══ Records to use

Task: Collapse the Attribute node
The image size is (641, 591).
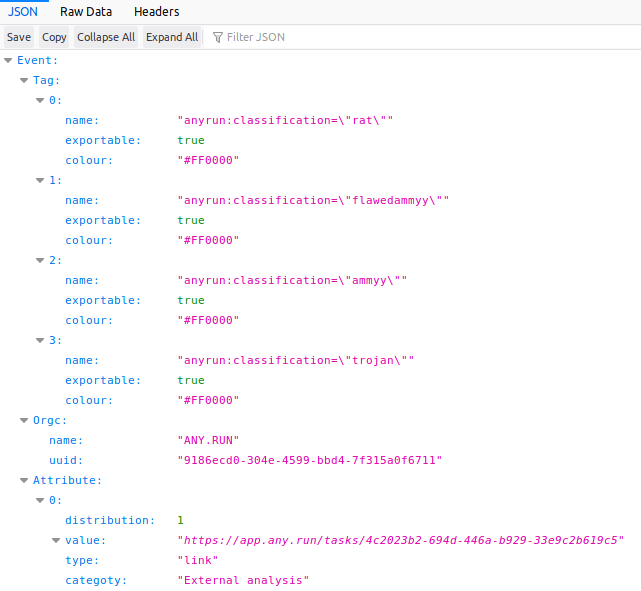Action: 24,480
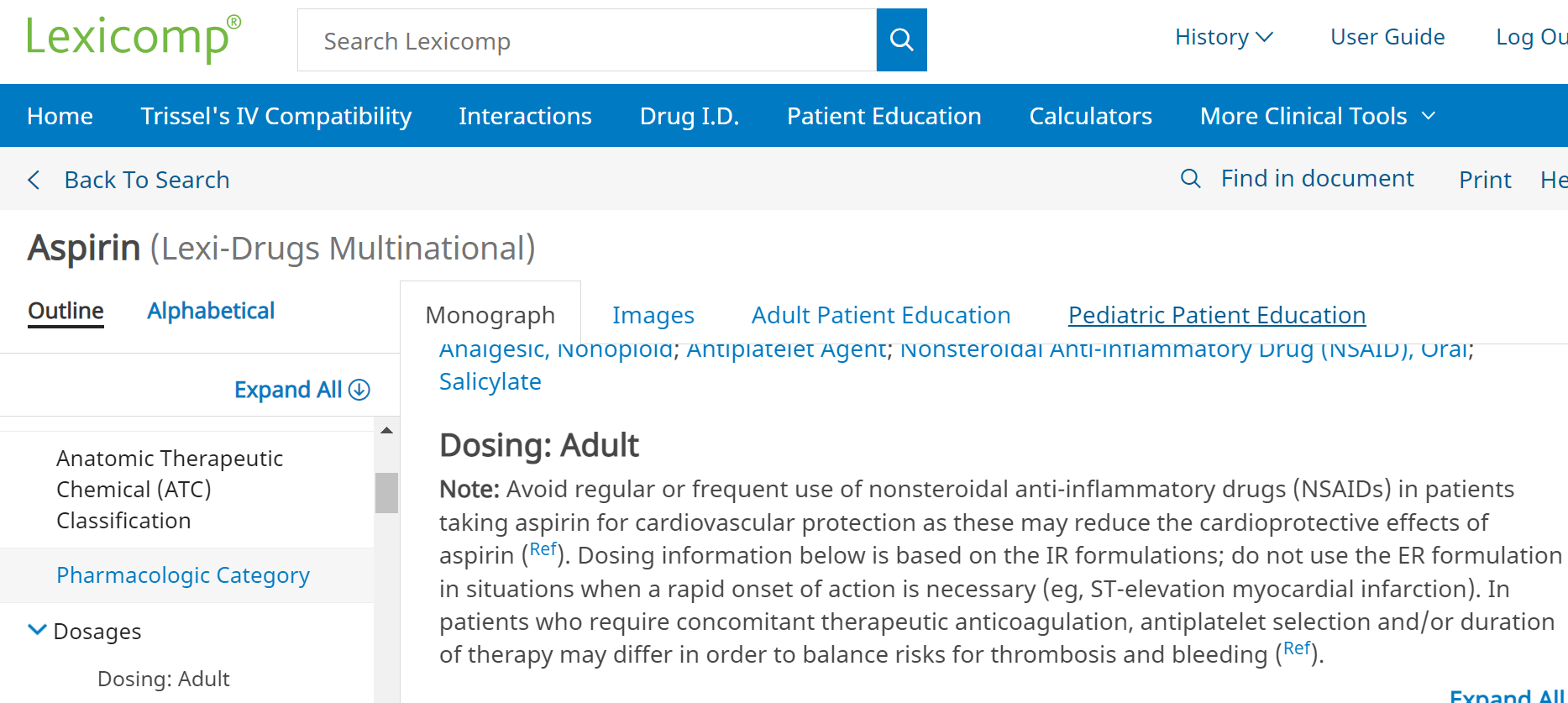Open the Adult Patient Education tab

tap(880, 315)
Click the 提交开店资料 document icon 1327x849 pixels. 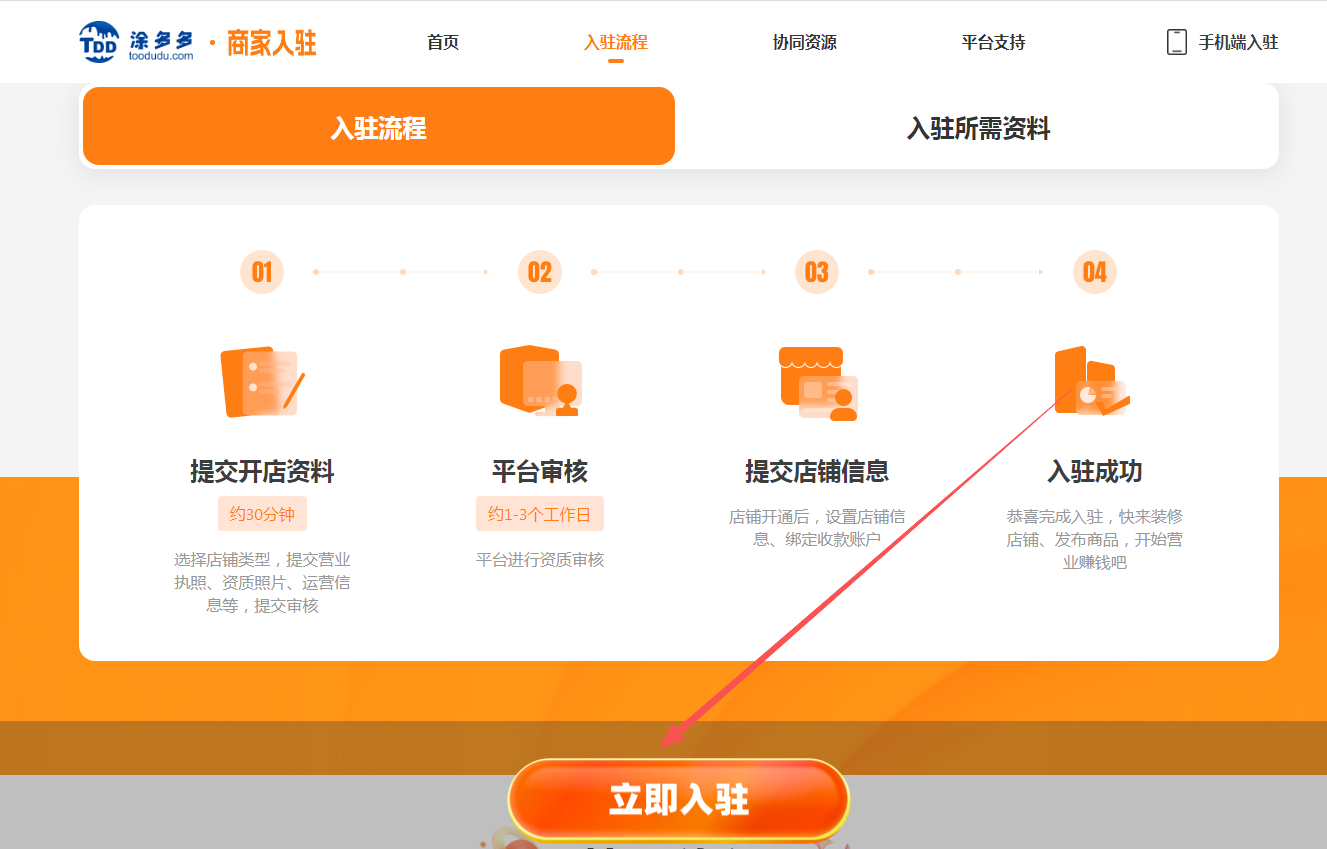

════

> What needs to be done:
Omitting all images, print the listing exactly.

> Task output:
Task: Collapse the Attribute node
The image size is (641, 591).
Action: 24,480
Open the Adult Patient Education tab

tap(880, 315)
Click the 提交开店资料 document icon 1327x849 pixels. 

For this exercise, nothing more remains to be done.